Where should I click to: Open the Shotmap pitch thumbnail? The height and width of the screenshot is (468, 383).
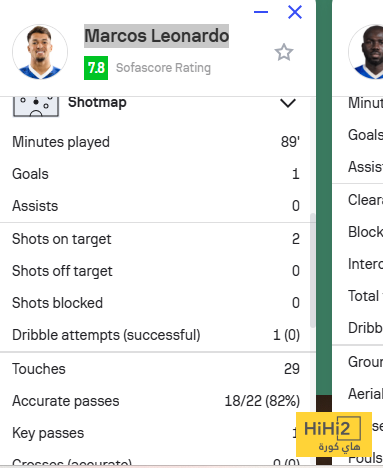point(36,106)
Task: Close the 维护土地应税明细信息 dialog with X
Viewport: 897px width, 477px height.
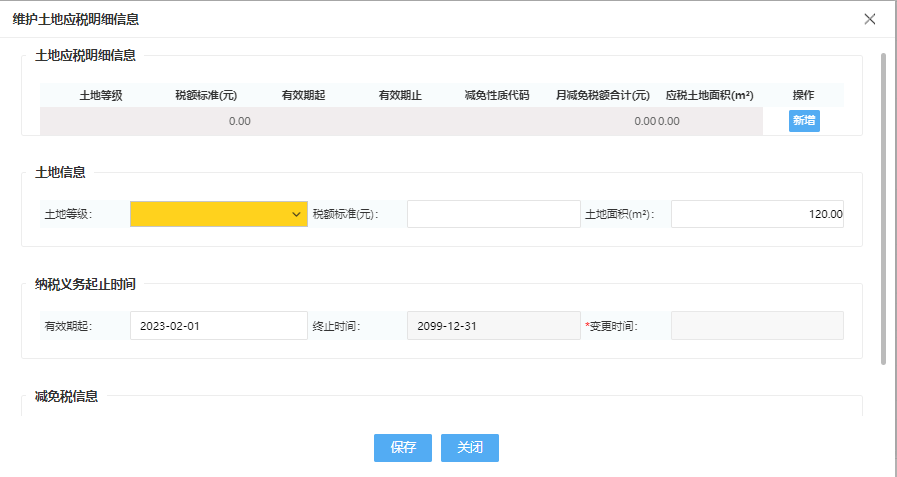Action: tap(869, 19)
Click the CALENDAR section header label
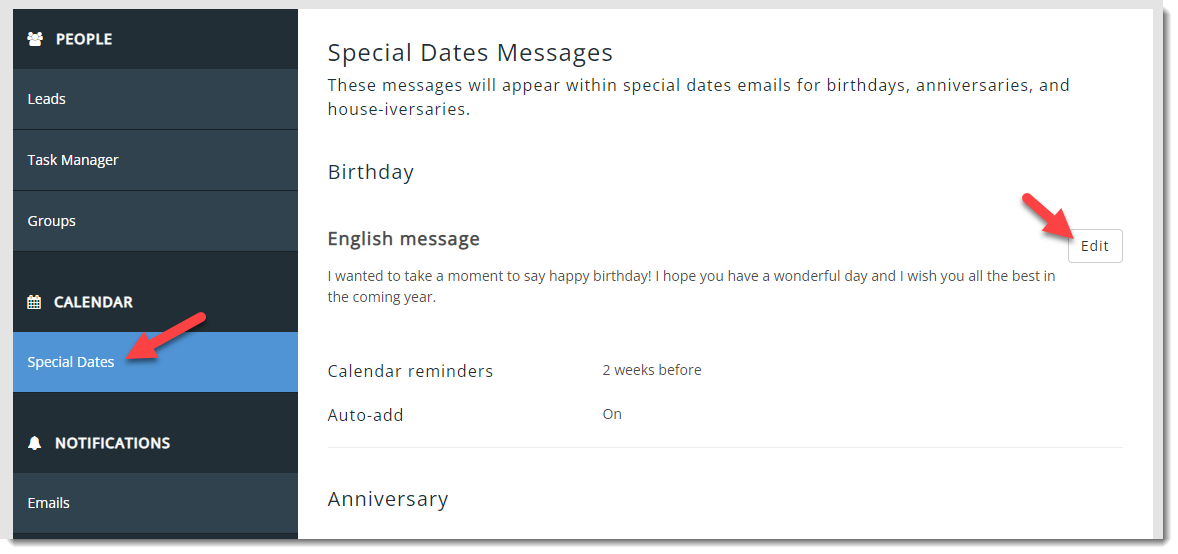Image resolution: width=1178 pixels, height=554 pixels. point(93,302)
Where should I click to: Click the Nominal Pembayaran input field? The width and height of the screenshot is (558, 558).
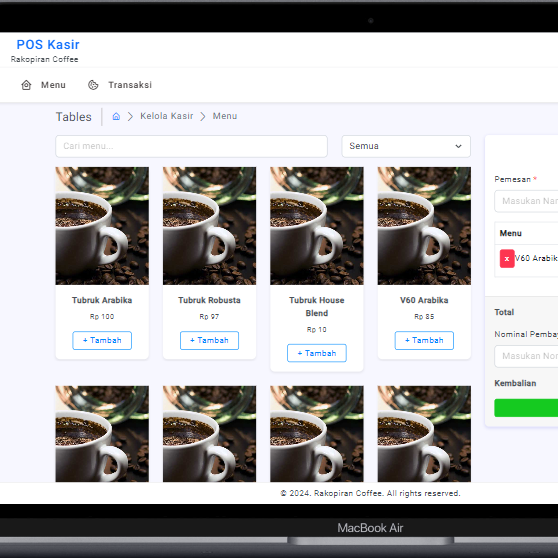(x=526, y=356)
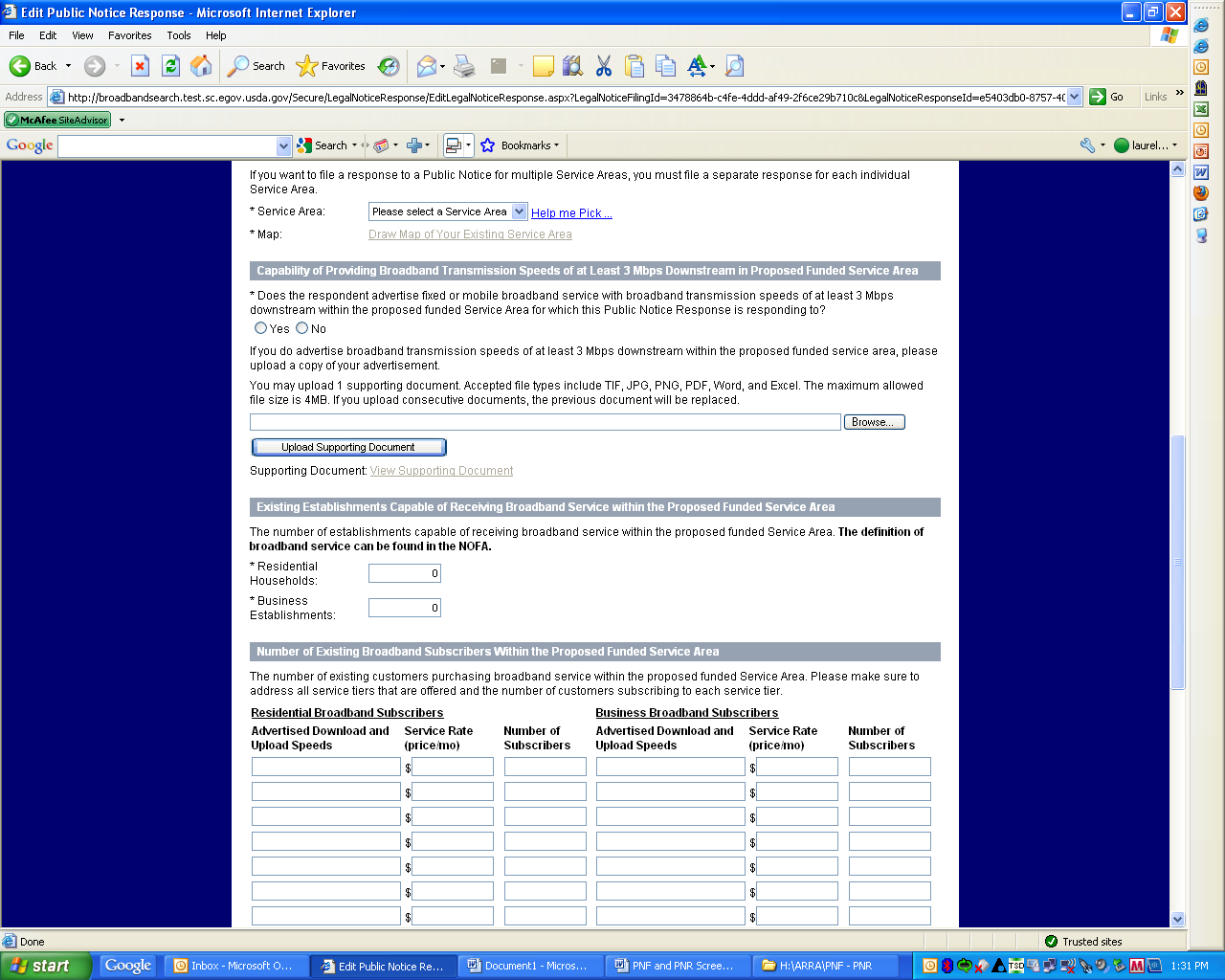This screenshot has width=1225, height=980.
Task: Click the Cut scissors icon
Action: tap(603, 66)
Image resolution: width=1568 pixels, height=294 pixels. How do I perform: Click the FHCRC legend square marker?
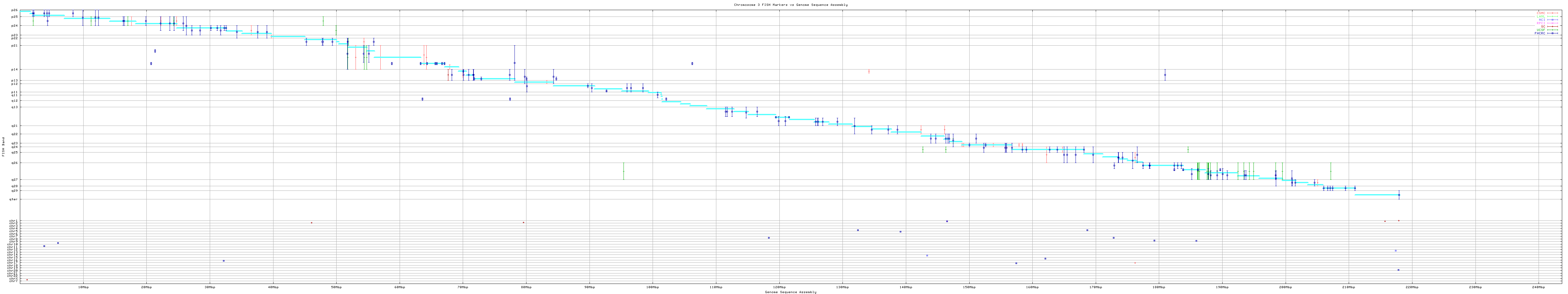[1552, 33]
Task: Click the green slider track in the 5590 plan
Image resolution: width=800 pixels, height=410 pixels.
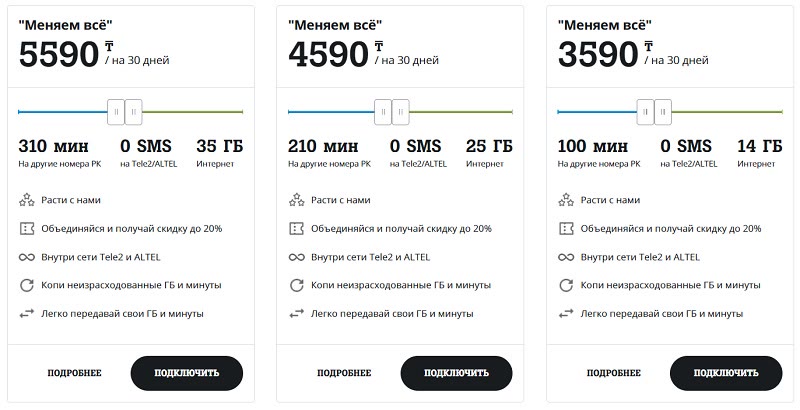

Prompt » Your answer must be an exact copy of the records above, with every picture left out.

Solution to the exercise »
Where should I click to: Open the Shotmap pitch thumbnail? The height and width of the screenshot is (468, 383).
point(36,106)
Task: Close the 维护土地应税明细信息 dialog with X
Viewport: 897px width, 477px height.
Action: tap(869, 19)
Click the CALENDAR section header label
Image resolution: width=1178 pixels, height=554 pixels. point(93,302)
Where should I click to: Click the Nominal Pembayaran input field? The width and height of the screenshot is (558, 558).
(x=526, y=356)
This screenshot has width=1225, height=980.
Task: Click the Cut scissors icon
Action: tap(603, 66)
Image resolution: width=1568 pixels, height=294 pixels. How do I perform: Click the FHCRC legend square marker?
[1552, 33]
Task: Click the green slider track in the 5590 plan
Image resolution: width=800 pixels, height=410 pixels.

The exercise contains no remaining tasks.